### Stated exercise
Format the records as a Markdown table with the columns No. and Line, starting with the line that contains "Where should I" and continuing through the end of the records, skipping blank lines. Omit the pictures from the table.
>>>>>
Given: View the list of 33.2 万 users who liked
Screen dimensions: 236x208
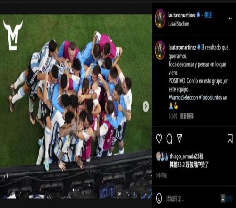Looking at the screenshot, I should (189, 165).
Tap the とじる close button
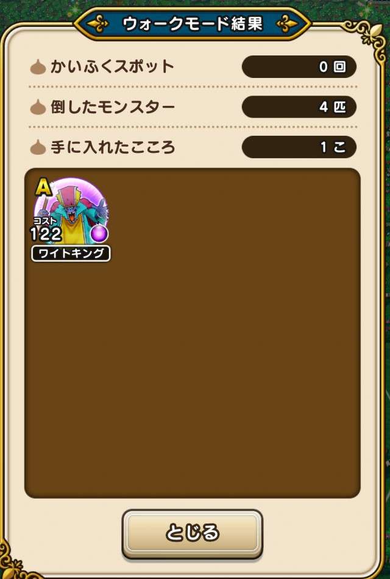 click(x=192, y=533)
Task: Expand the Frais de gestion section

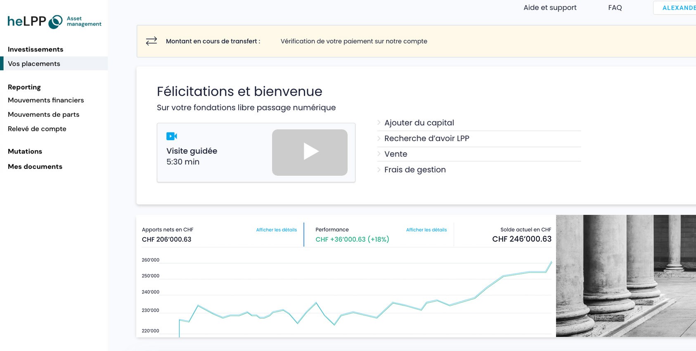Action: [x=414, y=170]
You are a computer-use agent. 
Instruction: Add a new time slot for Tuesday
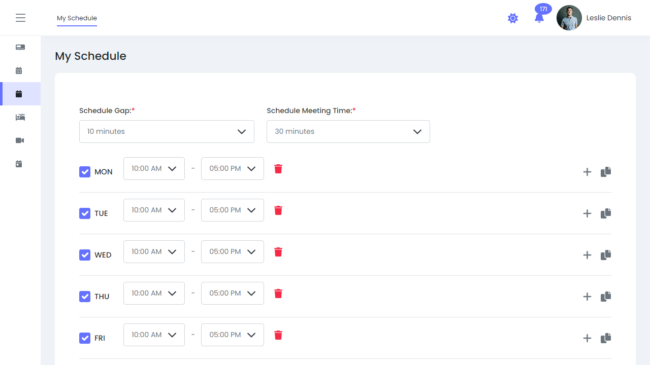pyautogui.click(x=587, y=213)
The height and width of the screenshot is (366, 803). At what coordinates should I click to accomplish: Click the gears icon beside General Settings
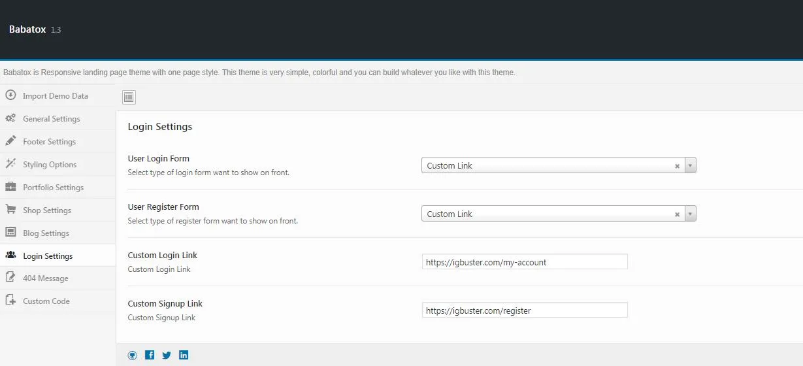click(x=10, y=118)
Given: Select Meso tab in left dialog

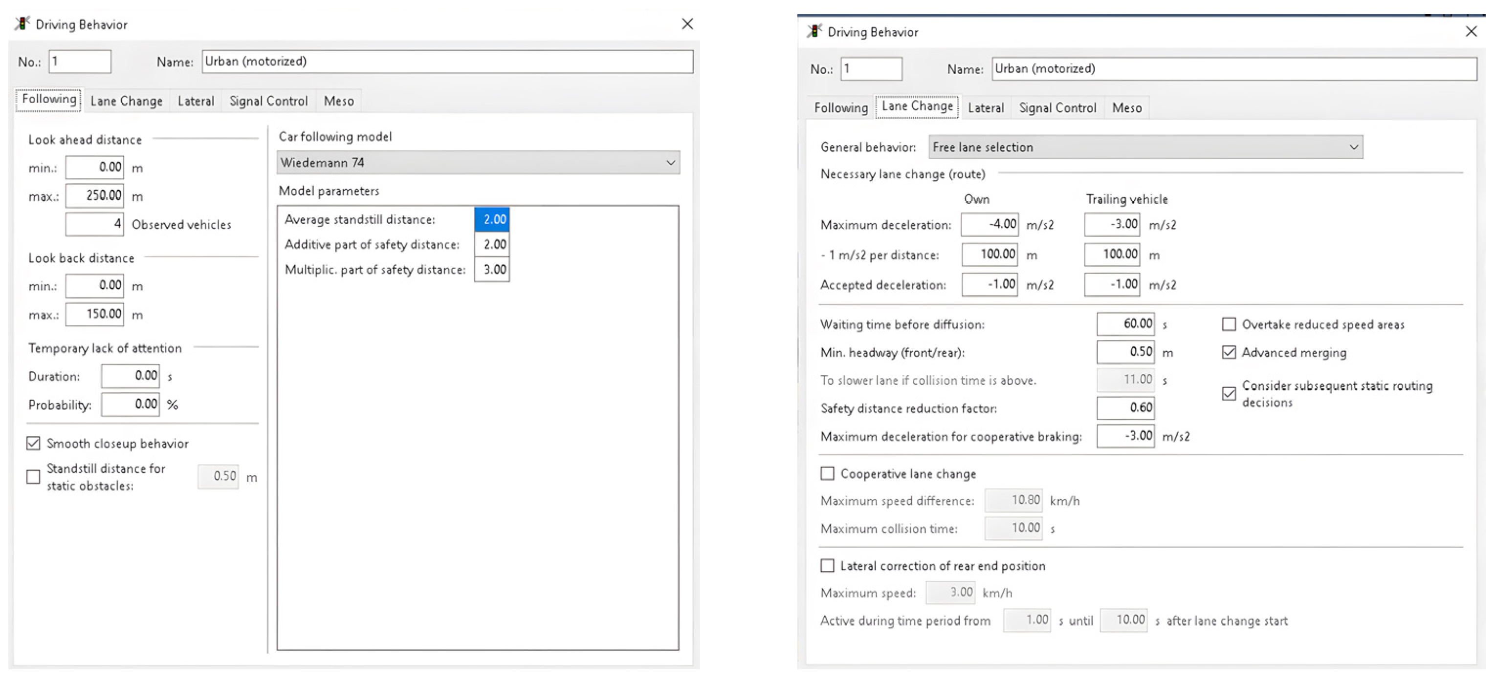Looking at the screenshot, I should (x=339, y=101).
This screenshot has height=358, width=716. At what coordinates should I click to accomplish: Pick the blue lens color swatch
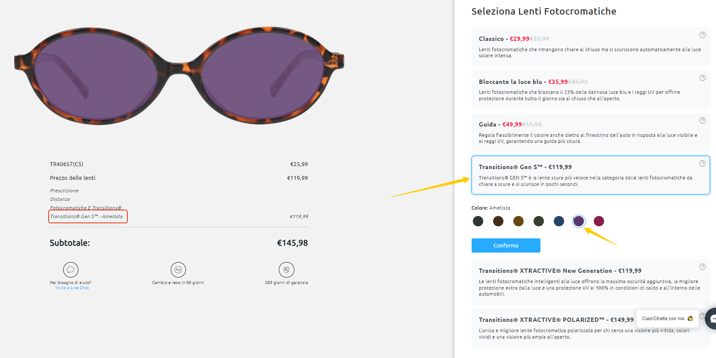point(559,221)

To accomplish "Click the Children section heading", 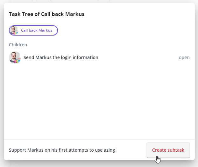I will 18,45.
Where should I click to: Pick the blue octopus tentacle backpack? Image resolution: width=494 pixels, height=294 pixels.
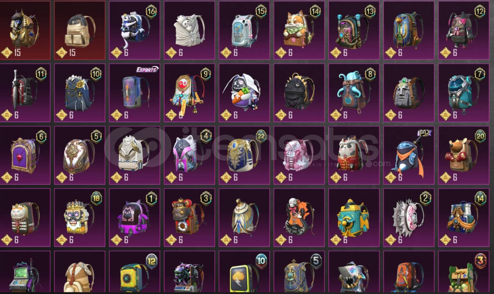click(354, 93)
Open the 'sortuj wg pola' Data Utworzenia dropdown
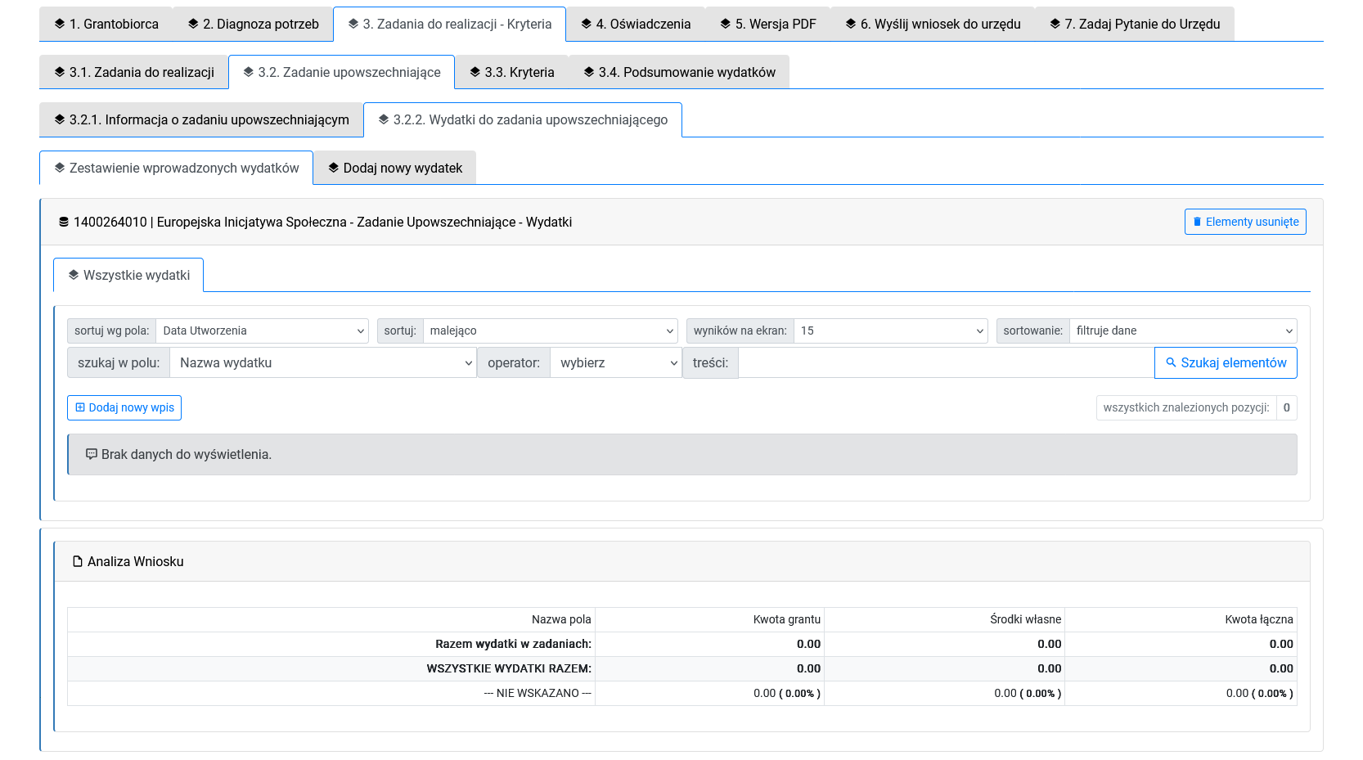 [x=262, y=331]
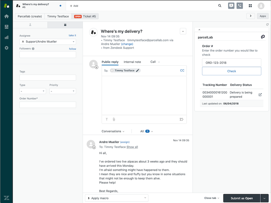Open Admin settings gear icon
This screenshot has height=203, width=271.
click(6, 48)
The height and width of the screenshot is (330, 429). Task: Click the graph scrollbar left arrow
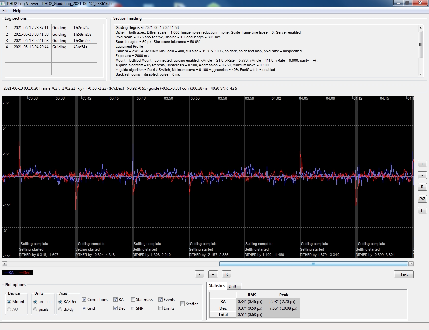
<<<<<
### Task answer
| No. | Line |
|---|---|
| 1 | Where should I click to: Pick the blue octopus tentacle backpack? Image resolution: width=494 pixels, height=294 pixels. |
| 2 | click(354, 93) |
| 3 | Open the 'sortuj wg pola' Data Utworzenia dropdown |
| 4 |  [x=262, y=331] |
| 5 | Open Admin settings gear icon |
| 6 | This screenshot has height=203, width=271. |
| 7 | click(6, 48) |
| 8 | The height and width of the screenshot is (330, 429). Task: Click the graph scrollbar left arrow |